Curcuma diversicolor

Scientific classification
- Kingdom: Plantae
- Clade: Embryophytes
- Clade: Tracheophytes
- Clade: Spermatophytes
- Clade: Angiosperms
- Clade: Monocots
- Clade: Commelinids
- Order: Zingiberales
- Family: Zingiberaceae
- Genus: Curcuma
- Species: C. diversicolor
- Binomial name: Curcuma diversicolor Soonthornk.

= Curcuma diversicolor =

- Genus: Curcuma
- Species: diversicolor
- Authority: Soonthornk.

Species of flowering plant

Curcuma diversicolor is a species of flowering plant in the family Zingiberaceae. It is a perennial plant with elliptical leaves. The flowers are pink, white, cream, and yellow, and the bracts are green, reddish-brown, white and magenta.

The species is native to Thailand, and was described in 2024. It is named for its colourful bracts.

==Taxonomy==
Curcuma diversicolor was described by Sutthinut Soonthornkalump in 2024. It is part of the subgenus Curcuma.

==Distribution==
Curcuma diversicolor is native to the seasonally dry tropical biome of Thailand. It has been collected from a forest park in Tak Province.

==Description==
Curcuma diversicolor is a perennial herb that grows 55-80 cm tall. It has rhizomes, which are 5-9.5 cm long, and 1.8-3.7 cm wide.

The shoots have four to five leaves.
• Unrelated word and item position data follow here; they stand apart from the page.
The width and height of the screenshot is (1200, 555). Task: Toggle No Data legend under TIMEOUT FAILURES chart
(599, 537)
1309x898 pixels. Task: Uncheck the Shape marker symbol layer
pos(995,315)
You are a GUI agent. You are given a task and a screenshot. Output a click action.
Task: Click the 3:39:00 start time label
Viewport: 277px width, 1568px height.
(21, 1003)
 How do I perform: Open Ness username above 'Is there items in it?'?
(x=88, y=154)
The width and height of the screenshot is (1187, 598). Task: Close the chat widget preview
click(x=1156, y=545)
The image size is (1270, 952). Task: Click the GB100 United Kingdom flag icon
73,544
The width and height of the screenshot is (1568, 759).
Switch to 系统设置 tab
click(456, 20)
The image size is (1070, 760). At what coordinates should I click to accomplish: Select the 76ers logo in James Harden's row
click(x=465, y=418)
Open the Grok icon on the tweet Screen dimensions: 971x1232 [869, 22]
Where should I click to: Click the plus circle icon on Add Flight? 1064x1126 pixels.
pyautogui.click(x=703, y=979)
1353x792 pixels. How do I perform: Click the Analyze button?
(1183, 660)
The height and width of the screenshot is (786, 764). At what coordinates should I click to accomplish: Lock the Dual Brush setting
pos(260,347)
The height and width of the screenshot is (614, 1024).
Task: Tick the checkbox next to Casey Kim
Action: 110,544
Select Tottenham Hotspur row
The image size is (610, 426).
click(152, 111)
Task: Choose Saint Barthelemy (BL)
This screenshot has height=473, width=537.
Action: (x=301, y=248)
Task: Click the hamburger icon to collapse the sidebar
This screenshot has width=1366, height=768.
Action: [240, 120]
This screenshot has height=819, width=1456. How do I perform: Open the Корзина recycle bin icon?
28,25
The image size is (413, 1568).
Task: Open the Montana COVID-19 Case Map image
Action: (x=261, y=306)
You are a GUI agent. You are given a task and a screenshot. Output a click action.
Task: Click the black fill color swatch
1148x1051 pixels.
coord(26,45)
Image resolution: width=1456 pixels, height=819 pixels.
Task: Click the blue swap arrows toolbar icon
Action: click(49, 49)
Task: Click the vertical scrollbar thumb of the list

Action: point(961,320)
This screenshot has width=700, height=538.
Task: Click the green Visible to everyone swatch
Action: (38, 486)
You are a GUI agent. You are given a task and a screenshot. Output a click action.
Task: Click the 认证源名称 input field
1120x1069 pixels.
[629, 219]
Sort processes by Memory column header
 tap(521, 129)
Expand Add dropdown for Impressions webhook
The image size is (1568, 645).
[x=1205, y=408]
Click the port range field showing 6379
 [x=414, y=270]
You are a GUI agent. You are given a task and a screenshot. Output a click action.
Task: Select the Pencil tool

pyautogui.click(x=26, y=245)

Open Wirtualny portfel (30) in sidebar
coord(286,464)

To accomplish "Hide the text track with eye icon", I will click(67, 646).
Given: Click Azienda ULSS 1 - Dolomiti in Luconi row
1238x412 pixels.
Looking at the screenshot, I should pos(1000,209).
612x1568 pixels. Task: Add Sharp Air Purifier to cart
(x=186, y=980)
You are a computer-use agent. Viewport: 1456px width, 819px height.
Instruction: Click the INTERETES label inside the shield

The leaves are elliptical, 25-40 cm long, and 8-14 cm wide. The leaf sheaths form a pseudostem up to 25 cm long. The leaf margins are translucent.

The inflorescence stem is embedded in the ground, and usually has three or four sheaths. The thyrse is 8.2-25 cm long, 6-7.5 cm wide. The thyrse has thirteen to thirty fertile bracts, and six to ten sterile bracts. The fertile bracts are green to reddish-brown. The sterile bracts are white to magenta, have a green or pink tinge, and usually turn green as they age. The flowers in the uppermost bracts are often underdeveloped.

The flowers are 5.8-6 cm long. The calyx is 7.5-9 mm long, and has three teeth. The floral tube is 3.8-4 cm long, narrowly cylindrical at the base, and narrowly funnel-shaped at the end. The outside of the flower is white, cream, or pale yellow-cream, and the inside is yellow-cream. The corolla has pink and white lobes. The lip is cream-yellow, broadly ovate to obovate, 11-14 mm long, and 16-23 mm wide. The lip has three lobes. The outer lobes are folded upwards, and the central lobe is usually curved upwards. The pollen is white. The plant flowers in late April and May, and the flowers last for only one day.

Curcuma diversicolor is morphologically similar to Curcuma globulifera, but the former has larger flowers. It is also similar to Curcuma sirirugsae.

==Cultivation==
Curcuma diversicolor may have traits that make it suitable for breeding programs, or useful in landscaping. Describing author Sutthinut Soonthornkalump reported using tissue culture to propagate the species.

==Etymology==
The specific epithet "diversicolor" refers to the coma bracts, which have a high level of colour variation.